━━ INPUT FOR THIS TASK ━━
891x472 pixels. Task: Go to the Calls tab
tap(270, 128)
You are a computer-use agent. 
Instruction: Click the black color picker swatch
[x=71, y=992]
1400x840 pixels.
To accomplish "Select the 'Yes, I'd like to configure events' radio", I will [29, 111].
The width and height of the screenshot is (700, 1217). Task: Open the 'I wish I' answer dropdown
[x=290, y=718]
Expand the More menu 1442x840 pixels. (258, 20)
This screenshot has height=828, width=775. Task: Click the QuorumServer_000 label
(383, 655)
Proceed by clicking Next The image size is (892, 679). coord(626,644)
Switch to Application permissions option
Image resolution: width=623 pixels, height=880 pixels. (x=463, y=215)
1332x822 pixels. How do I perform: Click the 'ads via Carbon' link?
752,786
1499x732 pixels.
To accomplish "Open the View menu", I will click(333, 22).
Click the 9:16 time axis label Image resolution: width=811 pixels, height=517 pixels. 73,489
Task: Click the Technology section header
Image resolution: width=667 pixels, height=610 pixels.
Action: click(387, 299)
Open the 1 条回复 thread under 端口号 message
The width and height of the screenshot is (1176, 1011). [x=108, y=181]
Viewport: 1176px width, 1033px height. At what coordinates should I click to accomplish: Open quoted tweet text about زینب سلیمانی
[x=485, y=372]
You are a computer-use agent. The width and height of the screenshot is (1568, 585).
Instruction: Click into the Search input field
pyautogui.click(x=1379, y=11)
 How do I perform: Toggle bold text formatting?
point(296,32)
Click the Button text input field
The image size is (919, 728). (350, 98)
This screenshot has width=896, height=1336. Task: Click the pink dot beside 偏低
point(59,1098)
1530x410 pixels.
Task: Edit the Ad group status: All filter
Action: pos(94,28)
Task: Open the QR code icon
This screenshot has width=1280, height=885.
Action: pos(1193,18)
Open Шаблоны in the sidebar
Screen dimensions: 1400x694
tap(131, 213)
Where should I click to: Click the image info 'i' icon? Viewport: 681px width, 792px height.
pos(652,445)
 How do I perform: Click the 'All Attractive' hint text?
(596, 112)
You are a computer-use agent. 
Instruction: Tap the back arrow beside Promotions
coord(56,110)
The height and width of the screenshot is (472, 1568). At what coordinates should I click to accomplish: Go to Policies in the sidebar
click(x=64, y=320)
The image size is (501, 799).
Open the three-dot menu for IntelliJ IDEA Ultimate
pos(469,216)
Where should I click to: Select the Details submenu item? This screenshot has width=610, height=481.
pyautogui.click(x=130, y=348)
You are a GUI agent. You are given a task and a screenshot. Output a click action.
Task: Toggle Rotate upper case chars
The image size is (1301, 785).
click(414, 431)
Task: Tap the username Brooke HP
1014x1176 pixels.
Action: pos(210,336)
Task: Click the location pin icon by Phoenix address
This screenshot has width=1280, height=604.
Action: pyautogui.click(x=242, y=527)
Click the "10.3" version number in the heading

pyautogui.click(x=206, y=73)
━━━
Read the data above. Pull out each line in which the string "agent" appears.

You are a computer-use agent. 
You are a computer-use agent. The width and height of the screenshot is (1568, 585).
You are a computer-use agent. 
You are a GUI agent. You are given a task and a screenshot. Output a click action.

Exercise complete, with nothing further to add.